The Cat Who Brought Down the House is available at Amazon.com.

catwhobroughtdownthehouseAfter fifty-five years in Hollywood, former Moose County resident, Thelma Thackeray, returns to Pleasant Street in Pickax "to die." She qualifies that statement with the comment that she would first like to have some fun. Being spry for 82 and apparently fit as a fiddle, Thelma perhaps intends to spend many years having fun before the other eventuality takes place.

Thelma, lover of birds, hater of cats, manages to forge a friendship with Qwill in spite of her antipathy, and he spends much of his time escorting her around and coaxing the locals, especially John "Bushy" Bushland and Fran Brodie to make her feel welcomed. Qwill's quest becomes an uphill battle when Thelma's prized Amazon parrots are "birdnapped" and a ransom note demands her jewels.

Nephew "Dickie Bird" Thackeray becomes the man of the hour by returning the birds to his aunt. Cat Koko's hostility for Dickie, however, becomes evident when he exhibits anti-social behavior at the mere mention of the name "Richard." Then there is the question as to whether the hiking death of Thurston Thackeray, Richard's father and Thelma's twin, was really an accident. If so, why did the bereaved Dickie sell off Thurston's vet clinic in such haste? Were the latter's gambling debts involved?

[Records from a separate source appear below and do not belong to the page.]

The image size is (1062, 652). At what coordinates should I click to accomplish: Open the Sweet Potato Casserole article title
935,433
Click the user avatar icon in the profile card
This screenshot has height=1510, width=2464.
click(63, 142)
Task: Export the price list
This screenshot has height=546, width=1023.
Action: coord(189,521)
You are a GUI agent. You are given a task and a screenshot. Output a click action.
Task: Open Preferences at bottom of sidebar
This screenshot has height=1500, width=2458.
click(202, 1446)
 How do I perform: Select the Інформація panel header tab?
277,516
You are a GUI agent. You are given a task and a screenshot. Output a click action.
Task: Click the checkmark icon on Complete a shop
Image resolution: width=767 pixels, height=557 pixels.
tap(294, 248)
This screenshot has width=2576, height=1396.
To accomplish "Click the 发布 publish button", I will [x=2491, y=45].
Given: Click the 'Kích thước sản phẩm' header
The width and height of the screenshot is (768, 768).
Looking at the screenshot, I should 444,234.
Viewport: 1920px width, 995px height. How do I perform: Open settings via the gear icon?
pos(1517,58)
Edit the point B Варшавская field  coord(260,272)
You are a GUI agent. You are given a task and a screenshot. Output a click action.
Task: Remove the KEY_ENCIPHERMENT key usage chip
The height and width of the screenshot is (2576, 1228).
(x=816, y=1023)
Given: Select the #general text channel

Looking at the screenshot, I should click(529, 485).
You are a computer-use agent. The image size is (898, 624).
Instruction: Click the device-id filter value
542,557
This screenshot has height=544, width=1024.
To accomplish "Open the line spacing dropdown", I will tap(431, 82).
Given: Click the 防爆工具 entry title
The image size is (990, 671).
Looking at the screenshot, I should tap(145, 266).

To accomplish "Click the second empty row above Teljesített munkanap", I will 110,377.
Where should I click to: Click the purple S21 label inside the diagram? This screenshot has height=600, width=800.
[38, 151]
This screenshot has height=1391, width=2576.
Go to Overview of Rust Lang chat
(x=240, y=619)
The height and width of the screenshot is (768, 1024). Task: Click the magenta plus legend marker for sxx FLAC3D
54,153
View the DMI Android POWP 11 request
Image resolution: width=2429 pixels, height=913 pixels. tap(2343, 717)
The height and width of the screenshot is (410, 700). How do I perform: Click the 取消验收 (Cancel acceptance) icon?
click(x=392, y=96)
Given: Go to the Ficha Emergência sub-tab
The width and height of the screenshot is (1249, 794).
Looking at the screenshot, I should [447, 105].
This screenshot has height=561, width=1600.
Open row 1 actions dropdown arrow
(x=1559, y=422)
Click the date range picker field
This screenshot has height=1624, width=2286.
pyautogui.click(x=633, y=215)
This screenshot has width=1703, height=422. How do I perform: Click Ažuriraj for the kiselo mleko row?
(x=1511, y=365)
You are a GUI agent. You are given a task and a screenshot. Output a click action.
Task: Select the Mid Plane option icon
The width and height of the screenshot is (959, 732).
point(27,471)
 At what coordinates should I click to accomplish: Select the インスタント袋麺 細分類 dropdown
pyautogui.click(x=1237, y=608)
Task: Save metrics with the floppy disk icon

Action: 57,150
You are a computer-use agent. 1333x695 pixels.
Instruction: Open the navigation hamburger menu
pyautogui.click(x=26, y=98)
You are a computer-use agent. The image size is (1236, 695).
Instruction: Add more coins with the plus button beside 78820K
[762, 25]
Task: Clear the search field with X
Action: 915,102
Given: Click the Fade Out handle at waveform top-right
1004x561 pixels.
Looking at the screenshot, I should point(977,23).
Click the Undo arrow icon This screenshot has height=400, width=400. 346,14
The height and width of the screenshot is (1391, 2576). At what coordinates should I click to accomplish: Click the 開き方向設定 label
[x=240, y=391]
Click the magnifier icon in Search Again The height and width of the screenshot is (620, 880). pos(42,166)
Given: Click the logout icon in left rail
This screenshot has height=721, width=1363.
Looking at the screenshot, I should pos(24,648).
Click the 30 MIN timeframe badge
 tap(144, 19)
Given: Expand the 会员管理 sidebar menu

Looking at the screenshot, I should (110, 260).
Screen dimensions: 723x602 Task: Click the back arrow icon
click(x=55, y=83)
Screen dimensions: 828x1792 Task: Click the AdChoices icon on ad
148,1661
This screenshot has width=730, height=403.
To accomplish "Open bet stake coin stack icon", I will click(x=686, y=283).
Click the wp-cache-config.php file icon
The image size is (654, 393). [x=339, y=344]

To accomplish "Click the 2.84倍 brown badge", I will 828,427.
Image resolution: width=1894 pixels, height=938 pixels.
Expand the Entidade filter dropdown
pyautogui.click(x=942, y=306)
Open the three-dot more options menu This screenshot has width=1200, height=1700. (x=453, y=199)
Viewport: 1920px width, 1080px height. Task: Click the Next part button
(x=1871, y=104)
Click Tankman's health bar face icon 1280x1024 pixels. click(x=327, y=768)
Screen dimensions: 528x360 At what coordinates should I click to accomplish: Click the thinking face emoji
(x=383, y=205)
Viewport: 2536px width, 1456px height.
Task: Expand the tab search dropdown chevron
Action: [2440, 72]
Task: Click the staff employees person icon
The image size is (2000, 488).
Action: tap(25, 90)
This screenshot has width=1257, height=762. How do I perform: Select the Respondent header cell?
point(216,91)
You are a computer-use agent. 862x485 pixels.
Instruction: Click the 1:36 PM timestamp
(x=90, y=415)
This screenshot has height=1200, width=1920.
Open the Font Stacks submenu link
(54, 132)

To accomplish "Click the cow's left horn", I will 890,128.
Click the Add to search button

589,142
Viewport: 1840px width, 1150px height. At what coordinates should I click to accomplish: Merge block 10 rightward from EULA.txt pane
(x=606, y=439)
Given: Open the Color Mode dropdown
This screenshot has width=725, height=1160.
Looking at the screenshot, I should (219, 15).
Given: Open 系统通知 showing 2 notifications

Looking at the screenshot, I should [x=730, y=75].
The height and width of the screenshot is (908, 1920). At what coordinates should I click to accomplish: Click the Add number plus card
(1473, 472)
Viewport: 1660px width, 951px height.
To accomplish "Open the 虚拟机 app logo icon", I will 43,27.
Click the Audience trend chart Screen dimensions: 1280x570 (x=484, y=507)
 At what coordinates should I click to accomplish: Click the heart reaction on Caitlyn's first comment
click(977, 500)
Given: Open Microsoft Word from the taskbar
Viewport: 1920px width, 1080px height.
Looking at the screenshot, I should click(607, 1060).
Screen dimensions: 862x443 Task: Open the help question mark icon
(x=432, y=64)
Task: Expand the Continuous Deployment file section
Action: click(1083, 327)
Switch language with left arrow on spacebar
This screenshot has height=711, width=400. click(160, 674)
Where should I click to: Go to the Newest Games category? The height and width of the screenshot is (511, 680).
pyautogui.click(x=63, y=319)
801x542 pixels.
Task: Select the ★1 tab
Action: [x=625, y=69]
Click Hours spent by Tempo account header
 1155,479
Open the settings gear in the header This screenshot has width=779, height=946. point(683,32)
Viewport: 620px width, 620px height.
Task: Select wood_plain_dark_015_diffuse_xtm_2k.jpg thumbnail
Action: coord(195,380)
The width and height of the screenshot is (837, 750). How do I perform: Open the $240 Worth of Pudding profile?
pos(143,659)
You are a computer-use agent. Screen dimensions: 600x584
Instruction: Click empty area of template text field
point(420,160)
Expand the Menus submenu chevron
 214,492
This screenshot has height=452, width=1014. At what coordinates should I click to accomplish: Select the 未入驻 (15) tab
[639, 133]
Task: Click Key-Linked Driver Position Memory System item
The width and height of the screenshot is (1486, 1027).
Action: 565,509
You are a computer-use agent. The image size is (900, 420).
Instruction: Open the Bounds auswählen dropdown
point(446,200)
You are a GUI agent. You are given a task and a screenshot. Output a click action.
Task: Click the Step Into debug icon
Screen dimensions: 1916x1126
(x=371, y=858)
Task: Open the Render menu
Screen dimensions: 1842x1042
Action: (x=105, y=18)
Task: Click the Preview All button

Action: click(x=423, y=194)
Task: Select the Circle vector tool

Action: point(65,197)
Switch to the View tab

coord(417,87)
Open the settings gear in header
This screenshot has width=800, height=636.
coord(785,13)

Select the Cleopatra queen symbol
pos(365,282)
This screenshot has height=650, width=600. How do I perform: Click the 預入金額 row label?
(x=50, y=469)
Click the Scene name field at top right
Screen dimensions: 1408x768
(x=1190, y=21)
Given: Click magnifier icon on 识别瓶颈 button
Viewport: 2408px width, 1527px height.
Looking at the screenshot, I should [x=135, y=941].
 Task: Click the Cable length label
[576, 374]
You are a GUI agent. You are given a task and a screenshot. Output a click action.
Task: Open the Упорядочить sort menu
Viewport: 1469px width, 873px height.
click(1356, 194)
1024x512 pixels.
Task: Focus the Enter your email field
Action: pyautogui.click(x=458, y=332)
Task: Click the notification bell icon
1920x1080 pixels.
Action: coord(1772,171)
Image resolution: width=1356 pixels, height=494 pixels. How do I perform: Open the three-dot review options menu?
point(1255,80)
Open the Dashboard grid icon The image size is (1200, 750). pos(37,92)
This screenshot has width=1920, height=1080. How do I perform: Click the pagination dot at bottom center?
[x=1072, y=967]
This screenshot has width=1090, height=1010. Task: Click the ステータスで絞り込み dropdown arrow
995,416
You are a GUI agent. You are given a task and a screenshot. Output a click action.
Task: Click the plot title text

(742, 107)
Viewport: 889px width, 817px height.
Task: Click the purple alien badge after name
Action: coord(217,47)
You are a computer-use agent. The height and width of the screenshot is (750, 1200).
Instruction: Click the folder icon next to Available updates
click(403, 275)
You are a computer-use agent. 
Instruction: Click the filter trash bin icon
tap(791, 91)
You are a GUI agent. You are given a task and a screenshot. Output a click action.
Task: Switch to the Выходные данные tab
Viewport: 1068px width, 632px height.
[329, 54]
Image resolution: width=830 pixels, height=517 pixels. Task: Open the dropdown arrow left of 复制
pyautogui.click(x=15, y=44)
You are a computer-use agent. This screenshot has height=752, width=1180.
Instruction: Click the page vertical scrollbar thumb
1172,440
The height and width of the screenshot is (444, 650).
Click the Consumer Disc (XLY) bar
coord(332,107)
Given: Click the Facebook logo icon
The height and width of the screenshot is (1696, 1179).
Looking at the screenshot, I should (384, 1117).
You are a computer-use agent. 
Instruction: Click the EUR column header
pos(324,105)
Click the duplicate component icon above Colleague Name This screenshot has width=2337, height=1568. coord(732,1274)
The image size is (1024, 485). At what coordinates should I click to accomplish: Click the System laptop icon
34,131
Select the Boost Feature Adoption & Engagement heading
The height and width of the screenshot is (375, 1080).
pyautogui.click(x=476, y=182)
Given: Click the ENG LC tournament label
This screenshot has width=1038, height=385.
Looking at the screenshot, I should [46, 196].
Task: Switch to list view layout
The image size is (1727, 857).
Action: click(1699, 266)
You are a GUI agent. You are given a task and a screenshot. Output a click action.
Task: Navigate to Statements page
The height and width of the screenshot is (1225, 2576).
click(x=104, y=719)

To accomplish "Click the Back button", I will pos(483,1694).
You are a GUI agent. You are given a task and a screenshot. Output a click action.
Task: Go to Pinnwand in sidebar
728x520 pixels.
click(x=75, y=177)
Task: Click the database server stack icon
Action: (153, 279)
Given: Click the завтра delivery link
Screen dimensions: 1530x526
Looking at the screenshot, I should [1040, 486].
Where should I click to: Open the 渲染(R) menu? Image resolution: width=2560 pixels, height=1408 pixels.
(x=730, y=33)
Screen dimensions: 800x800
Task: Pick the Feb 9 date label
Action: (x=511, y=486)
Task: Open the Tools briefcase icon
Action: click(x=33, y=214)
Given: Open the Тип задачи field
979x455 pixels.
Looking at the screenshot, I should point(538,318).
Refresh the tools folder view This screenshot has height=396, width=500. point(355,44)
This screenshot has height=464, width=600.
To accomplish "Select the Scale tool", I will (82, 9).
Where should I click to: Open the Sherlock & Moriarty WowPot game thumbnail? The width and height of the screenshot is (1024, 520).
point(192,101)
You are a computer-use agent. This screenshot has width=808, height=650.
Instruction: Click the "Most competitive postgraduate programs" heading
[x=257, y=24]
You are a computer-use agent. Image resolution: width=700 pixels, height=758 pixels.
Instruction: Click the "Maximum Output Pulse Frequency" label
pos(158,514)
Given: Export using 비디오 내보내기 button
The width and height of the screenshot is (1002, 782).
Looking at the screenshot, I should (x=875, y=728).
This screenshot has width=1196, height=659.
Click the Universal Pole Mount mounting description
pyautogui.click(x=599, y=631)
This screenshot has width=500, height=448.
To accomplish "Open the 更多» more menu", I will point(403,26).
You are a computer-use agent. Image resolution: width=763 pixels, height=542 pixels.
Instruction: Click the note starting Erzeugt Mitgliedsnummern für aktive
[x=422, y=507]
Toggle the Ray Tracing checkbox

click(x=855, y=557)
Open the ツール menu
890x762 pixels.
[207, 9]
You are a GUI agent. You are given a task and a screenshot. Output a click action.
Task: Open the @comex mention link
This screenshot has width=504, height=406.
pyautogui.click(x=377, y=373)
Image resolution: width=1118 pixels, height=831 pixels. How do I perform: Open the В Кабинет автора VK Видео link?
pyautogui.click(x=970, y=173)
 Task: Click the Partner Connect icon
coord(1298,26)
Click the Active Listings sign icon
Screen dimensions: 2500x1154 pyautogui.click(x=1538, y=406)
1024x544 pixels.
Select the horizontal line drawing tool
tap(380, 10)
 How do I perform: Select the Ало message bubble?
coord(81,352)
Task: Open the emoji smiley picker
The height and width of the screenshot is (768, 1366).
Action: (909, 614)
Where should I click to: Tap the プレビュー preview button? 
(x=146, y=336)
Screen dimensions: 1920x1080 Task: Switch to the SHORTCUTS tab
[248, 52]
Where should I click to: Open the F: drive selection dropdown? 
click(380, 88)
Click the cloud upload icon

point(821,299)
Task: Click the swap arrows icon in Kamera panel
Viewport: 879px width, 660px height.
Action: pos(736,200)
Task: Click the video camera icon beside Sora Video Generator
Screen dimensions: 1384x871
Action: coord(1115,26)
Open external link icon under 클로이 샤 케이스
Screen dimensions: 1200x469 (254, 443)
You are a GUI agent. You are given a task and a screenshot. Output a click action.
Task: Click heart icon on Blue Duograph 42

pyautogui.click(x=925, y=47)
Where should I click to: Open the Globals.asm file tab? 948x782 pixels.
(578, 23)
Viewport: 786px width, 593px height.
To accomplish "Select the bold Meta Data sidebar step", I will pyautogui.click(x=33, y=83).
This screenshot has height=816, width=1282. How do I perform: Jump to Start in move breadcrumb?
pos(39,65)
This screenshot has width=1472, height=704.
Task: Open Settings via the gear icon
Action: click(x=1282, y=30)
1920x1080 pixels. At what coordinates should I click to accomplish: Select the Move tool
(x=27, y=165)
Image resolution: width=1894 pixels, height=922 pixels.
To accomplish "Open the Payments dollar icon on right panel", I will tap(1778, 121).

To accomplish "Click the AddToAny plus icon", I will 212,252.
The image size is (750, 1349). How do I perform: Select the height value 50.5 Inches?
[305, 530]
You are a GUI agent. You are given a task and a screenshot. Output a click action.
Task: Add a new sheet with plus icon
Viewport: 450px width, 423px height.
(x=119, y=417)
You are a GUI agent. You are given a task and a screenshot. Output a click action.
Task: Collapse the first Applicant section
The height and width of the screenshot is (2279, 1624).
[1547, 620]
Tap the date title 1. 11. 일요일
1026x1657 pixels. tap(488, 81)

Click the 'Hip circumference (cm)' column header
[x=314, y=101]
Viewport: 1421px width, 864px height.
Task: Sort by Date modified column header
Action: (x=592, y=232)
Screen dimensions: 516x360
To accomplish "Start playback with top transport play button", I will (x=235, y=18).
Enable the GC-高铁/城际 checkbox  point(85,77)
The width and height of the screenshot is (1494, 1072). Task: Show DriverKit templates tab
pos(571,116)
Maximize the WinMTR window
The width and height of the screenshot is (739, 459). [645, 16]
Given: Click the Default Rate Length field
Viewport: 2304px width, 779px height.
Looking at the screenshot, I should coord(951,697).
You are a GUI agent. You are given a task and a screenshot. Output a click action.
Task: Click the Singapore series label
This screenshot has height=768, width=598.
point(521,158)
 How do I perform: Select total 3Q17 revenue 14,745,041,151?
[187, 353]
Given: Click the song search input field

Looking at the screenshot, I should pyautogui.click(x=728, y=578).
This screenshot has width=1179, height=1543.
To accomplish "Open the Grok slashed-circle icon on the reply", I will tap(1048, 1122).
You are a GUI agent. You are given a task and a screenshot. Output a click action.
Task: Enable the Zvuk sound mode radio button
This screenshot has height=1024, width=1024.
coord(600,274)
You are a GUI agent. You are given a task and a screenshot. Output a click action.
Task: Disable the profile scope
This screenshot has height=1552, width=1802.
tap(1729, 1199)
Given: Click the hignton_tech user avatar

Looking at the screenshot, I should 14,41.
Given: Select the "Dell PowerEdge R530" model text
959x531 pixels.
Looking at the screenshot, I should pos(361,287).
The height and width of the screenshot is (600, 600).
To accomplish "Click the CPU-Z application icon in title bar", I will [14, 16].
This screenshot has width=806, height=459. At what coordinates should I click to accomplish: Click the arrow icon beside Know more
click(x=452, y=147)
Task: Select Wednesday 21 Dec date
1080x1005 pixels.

With and without her nephew, Thelma stirs things up in Moose County. Her hat collection worthy of Hedda Hopper becomes a sensation, Bushy's photos of such proving a crowd magnet at libraries around the county. Her supper club shows classic movies to sold-out crowds, and her unconventional style of decorating in her Pleasant Street home has tongues wagging, although designer Fran Brodie would just as soon this particular job be kept quiet. With Thelma's advent in Moose County, libraries experienced a surge in checkouts of books by William Makepeace Thackeray, although he evidently was no relation to Thelma.

LJB fans looking of clues to Polly's abandonment of Qwill in The Cat Who Had 60 Whiskers would do well to read this installment. She confesses to Qwill that she has become disenchanted with her job as librarian and is thinking of quitting. He suggests that the K Fund would like to open a bookstore in Pickax if they had the right person to manage it. Although Polly jumps at the opportunity, her disenchantment may reach much further than the Pickax library. Her ennui apparently extends to the food in the area as she offers critiques of anything that does not reflect her own celery stick and yogurt dip style (too much, too rich, suffers in the transportation).